# if $\ A^2 = -I$ then $\ A$ has no real eigenvalues

Given $\ A$ is a $\ 2 \times 2$ matrix over $\ \mathbf R$ that $\ A^2 = -I$ and I need to prove $\ A$ has no real eigen values.

$\ A^2 = -I \rightarrow A^2 +I = 0$

I guess it is something about $\ x^2 +1 = 0$ has no real solutions... but if someone can show me the connection to matrices (if it is about that?) I mean how can I conclude anything from that about the characteristic polynomial of $\ A$

By assumption, $p(x) = x^2 +1$ nullifies $\boldsymbol A$. Since $\boldsymbol A$ is $2\times 2$, the characteristic polynomial of $\boldsymbol A$ must be $p(x)$. Hence $\boldsymbol A$ has no real eigenvalues since $p(x)=0$ has no real solutions.
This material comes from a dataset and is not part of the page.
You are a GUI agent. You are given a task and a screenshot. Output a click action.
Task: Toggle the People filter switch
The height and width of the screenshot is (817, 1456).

Concepts related: minimal polynomial, characteristic polynomial.

Facts assumed in advance:

1. For $\boldsymbol A \in \mathrm M_n(\Bbb F)$, where $\Bbb F$ is a number field, the characteristic polynomial must be of degree $n$.
2. Characteristic polynomials nullifies the matrix [Cayley-Hamilton theorem].
3. Minimal polynomial divides every nullifying polynomial, including the characteristic polynomial.
• thanks for the elaborated answer! – bm1125 Sep 2 '18 at 9:27
• Glad to help here! – xbh Sep 2 '18 at 9:28
• Would you mind explaning what is the implications of a matrix without real eigenvalues? I mean does it mean anything about the determinant maybe? – bm1125 Sep 2 '18 at 9:33
• Seems not so much consequences about determinants, since the constant term of the characteristic polynomial only possibly differentiate from the determinant a sign. – xbh Sep 2 '18 at 9:41

Hint: Suppose $v$ is an eigenvector with eigenvalue $\lambda$. We then have $$0 = \mathbf0v = (A^2+I)v = (\lambda^2+1)v$$

• Do you mean that if $\ x^2 + 1$ is not the actual polynomial of $\ A$ it should be at least a root of the characteristic polynomial of $\ A$ ? – bm1125 Sep 2 '18 at 9:07
• @bm1125: Edited with a different hint that is actually correct – Henning Makholm Sep 2 '18 at 9:11

For any eigenvalue, $\lambda$, and the associated eigenvector, $v$, we have $$Av=\lambda v$$ which means $$-v=A^2v=\lambda^2v$$

• If $\ \lambda$ is eigen value of $\ A$ then $\ \lambda^2$ is eigenvalue of $\ A^2$ ? – bm1125 Sep 2 '18 at 9:19
• Oh right, definition would be the quickest way. Thanks! – xbh Sep 2 '18 at 9:24
• @bm1125: indeed, with the same eigenvector: $A^2v=A(\lambda v)=\lambda Av=\lambda^2v$. – robjohn Sep 2 '18 at 9:38

Since $A^2+I = 0$, the polynomial $x^2+1$ annihilates the matrix $A$. Therefore the minimal polynomial $m_A$ of $A$ divides $x^2 + 1$ so

$$\sigma(A) \subseteq \{\text{zeroes of } m_A\} \subseteq \{\text{zeroes of } x^2 + 1\} = \{i, -i\}$$

Hence $\sigma(A) \cap \mathbb{R} = \emptyset$.